Seasteading: More American Than America
On a radio show yesterday, I was asked whether seasteading is an unpatriotic activity for an American. There are three major reasons why I believe that founding new countries on the frontier better matches the country’s founding principles than its current form of government.
Be The Solution
One criticism often made is that seateading is unpatriotic because it is “cutting and running” rather than reforming the current system. I find this viewpoint quite amusing, considering that America was founded by people who “cut and ran” from systems in Europe that they did not think they could reform. As one obscure piece of paper in the country’s history states:
When, in the course of human events, it becomes necessary for one people to dissolve the political bonds which have connected them with another, and to assume among the powers of the earth, the separate and equal station to which the laws of nature and of nature’s God entitle them, a decent respect to the opinions of mankind requires that they should declare the causes which impel them to the separation.
We hold these truths to be self-evident, that all men are created equal, that they are endowed by their Creator with certain unalienable rights, that among these are life, liberty and the pursuit of happiness. That to secure these rights, governments are instituted among men, deriving their just powers from the consent of the governed. That whenever any form of government becomes destructive to these ends, it is the right of the people to alter or to abolish it, and to institute new government, laying its foundation on such principles and organizing its powers in such form, as to them shall seem most likely to effect their safety and happiness. Prudence, indeed, will dictate that governments long established should not be changed for light and transient causes; and accordingly all experience hath shown that mankind are more disposed to suffer, while evils are sufferable, than to right themselves by abolishing the forms to which they are accustomed. But when a long train of abuses and usurpations, pursuing invariably the same object evinces a design to reduce them under absolute despotism, it is their right, it is their duty, to throw off such government, and to provide new guards for their future security.
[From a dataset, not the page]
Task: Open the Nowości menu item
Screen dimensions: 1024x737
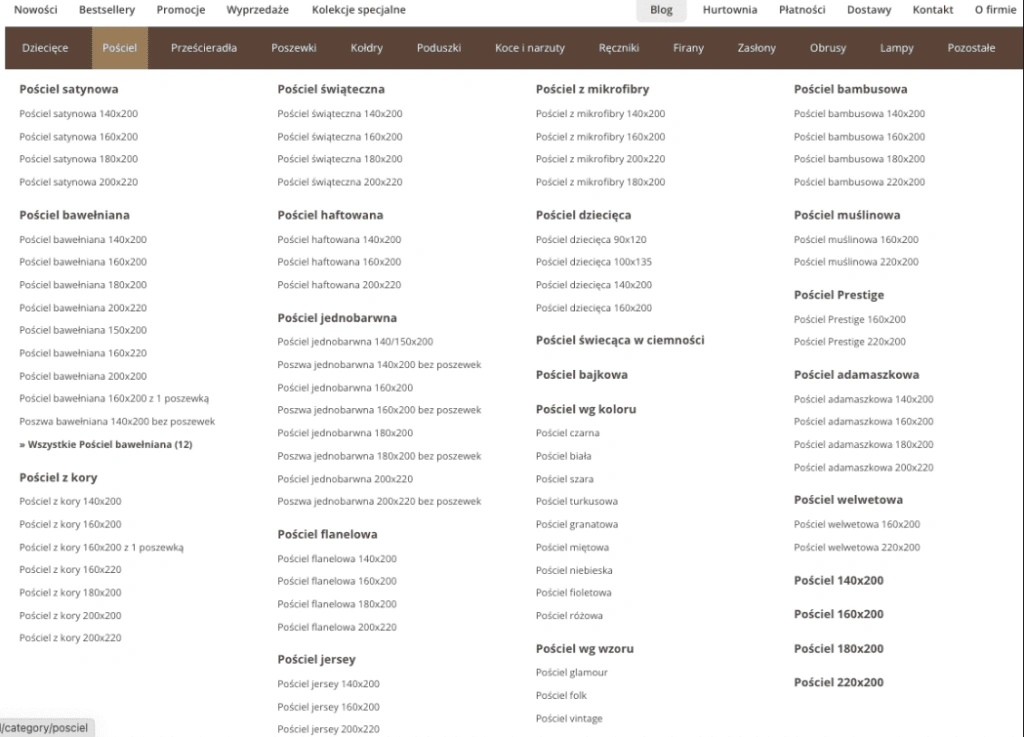Action: [36, 10]
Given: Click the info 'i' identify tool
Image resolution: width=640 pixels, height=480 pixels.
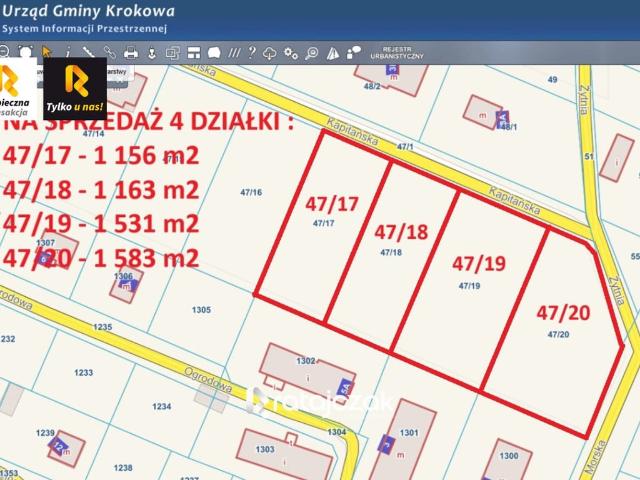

In other words, the point of government is to make people happy, and if it ain’t doing the job, it is not only our right but our duty to make a better one. America was not founded as a nation of whiners, bitching on barstools about how the King was exploiting them. It was founded by people who saw problems with their current system of government, and responded by throwing it out and building a new one. Same goes for seasteading – except without the violence. Whether you call it “cutting and running” or “Being the change you want to see in the world”, experimenting with new forms of government is truly American.
Federalism
The first article of the Treaty of Paris, which ended the Revolutionary War, begins with:
Article 1: His Brittanic Majesty acknowledges the said United States, viz., New Hampshire, Massachusetts Bay, Rhode Island and Providence Plantations, Connecticut, New York, New Jersey, Pennsylvania, Maryland, Virginia, North Carolina, South Carolina and Georgia, to be free sovereign and independent states, that he treats with them as such, and for himself, his heirs, and successors, relinquishes all claims to the government, propriety, and territorial rights of the same and every part thereof.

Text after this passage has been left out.